Parent: #100 (Tier 1)

Motivation

Without pinning, ruff-sync pull in CI could silently pick up breaking upstream changes. Every major package ecosystem has a lockfile mechanism:

Ecosystem Lock Mechanism
npm package-lock.json records exact resolved versions
Go go.sum records content hashes
pre-commit rev: <sha/tag> pins exact hook versions
pip pip freeze / uv lock

ruff-sync should let users opt into deterministic syncing while keeping the default behavior unchanged.

Proposed Design

Lock storage

Store lock metadata in pyproject.toml under [tool.ruff-sync.lock] rather than a separate file.

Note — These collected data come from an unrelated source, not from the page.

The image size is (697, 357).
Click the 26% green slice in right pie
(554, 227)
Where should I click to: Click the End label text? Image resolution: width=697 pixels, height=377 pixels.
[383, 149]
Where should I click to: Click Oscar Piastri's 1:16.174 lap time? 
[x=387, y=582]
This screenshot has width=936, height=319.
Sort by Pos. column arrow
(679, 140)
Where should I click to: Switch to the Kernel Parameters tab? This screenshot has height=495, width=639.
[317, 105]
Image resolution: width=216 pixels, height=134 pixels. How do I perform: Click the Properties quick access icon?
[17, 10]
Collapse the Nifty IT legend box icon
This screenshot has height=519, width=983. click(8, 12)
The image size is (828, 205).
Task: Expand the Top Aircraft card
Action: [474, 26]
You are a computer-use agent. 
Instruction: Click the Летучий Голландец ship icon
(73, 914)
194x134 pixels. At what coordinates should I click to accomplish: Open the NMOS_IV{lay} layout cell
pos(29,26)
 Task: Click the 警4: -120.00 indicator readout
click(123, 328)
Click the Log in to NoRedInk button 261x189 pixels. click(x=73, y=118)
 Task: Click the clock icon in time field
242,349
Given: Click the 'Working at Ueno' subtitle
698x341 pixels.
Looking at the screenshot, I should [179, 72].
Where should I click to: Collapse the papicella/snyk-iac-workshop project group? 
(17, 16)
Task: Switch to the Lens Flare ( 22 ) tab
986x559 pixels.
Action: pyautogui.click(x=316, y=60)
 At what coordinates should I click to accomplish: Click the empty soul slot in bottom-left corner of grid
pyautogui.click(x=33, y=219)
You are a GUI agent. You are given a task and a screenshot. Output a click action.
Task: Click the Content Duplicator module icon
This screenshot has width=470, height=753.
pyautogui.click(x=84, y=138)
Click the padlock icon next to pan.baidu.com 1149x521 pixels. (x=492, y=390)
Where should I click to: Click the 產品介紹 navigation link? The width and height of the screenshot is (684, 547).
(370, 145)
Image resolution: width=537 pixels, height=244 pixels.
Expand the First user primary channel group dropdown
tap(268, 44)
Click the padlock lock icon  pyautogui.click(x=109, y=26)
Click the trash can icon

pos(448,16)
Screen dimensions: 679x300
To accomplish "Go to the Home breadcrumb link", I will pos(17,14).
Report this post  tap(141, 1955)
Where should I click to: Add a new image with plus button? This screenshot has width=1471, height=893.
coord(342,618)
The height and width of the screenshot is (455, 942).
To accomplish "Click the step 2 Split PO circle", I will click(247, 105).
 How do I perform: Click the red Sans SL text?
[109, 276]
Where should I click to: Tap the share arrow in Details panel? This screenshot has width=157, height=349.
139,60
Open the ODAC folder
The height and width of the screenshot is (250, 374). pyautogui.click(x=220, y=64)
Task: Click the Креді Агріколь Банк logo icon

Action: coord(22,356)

This keeps everything in one place and avoids adding a new file to every project.

# Written by ruff-sync after a successful pull
[tool.ruff-sync.lock]
upstream = "https://raw.githubusercontent.com/my-org/standards/main/pyproject.toml"
commit = "abc1234def5678..."           # resolved commit SHA (if git-resolvable)
content-hash = "sha256:e3b0c44..."     # hash of the upstream ruff config section
pulled-at = "2026-03-15T15:30:00Z"     # timestamp of last pull

New CLI commands / flags

# Pull and update lock (default behavior when lock section exists)
ruff-sync pull                      # fetches latest, updates lock

# Pull but skip lock update (useful for testing)
ruff-sync pull --no-lock

# Check against locked version specifically
ruff-sync check                     # uses lock hash if available

# Explicitly update lock without applying changes
ruff-sync lock                      # new subcommand: fetch, resolve, write lock only

Implementation Plan

1. Define lock schema in Config TypedDict (core.py)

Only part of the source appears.